[[ TASK DATA, beginning ]]
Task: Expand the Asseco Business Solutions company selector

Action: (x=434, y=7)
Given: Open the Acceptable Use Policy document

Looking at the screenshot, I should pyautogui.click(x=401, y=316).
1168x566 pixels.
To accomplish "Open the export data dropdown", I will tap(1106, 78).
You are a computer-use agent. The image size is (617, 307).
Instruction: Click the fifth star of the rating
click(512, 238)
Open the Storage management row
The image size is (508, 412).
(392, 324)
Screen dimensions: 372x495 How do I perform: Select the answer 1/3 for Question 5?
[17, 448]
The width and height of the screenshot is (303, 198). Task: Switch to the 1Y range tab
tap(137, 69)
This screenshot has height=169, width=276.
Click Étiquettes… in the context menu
[[ TASK DATA, end ]]
[[ TASK DATA, beginning ]]
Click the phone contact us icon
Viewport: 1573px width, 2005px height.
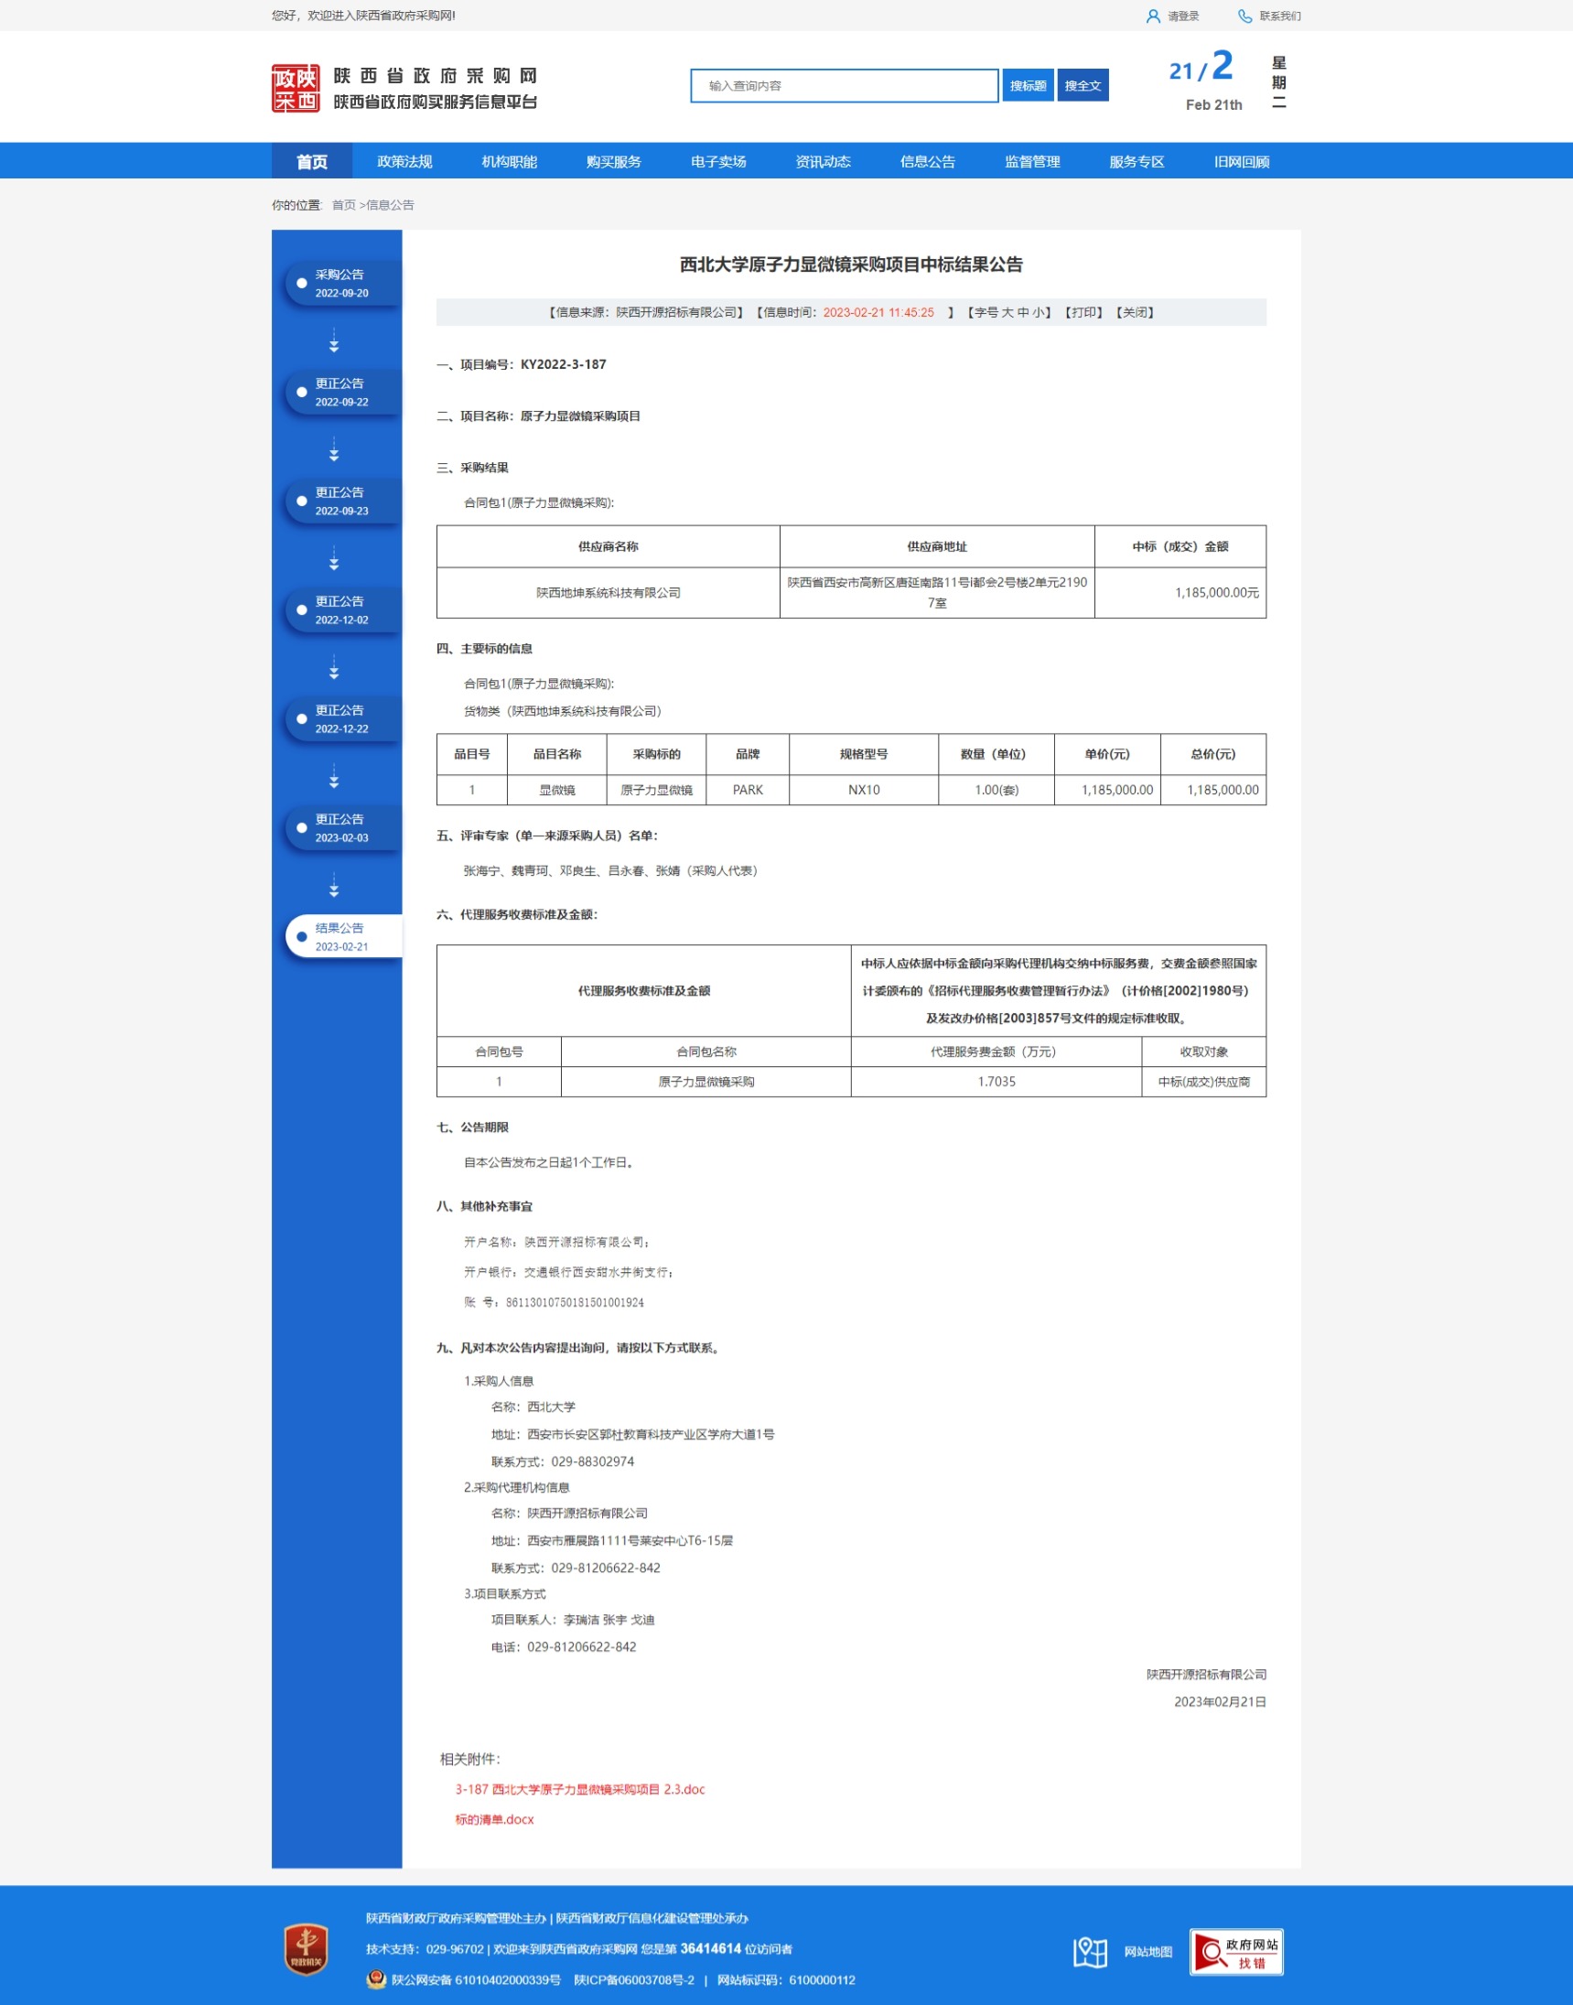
[[ TASK DATA, end ]]
▶ HOW TO COMPLETE THIS TASK: Taking the listing above as the source, transcribe only the lines starting at the line with "Task: Expand the" and going through the line with "You are a computer-use", unaltered and with both ends included.

▶ WORKED SOLUTION:
Task: Expand the Asseco Business Solutions company selector

Action: (x=434, y=7)
Given: Open the Acceptable Use Policy document

Looking at the screenshot, I should pyautogui.click(x=401, y=316).
1168x566 pixels.
To accomplish "Open the export data dropdown", I will tap(1106, 78).
You are a computer-use agent. The image size is (617, 307).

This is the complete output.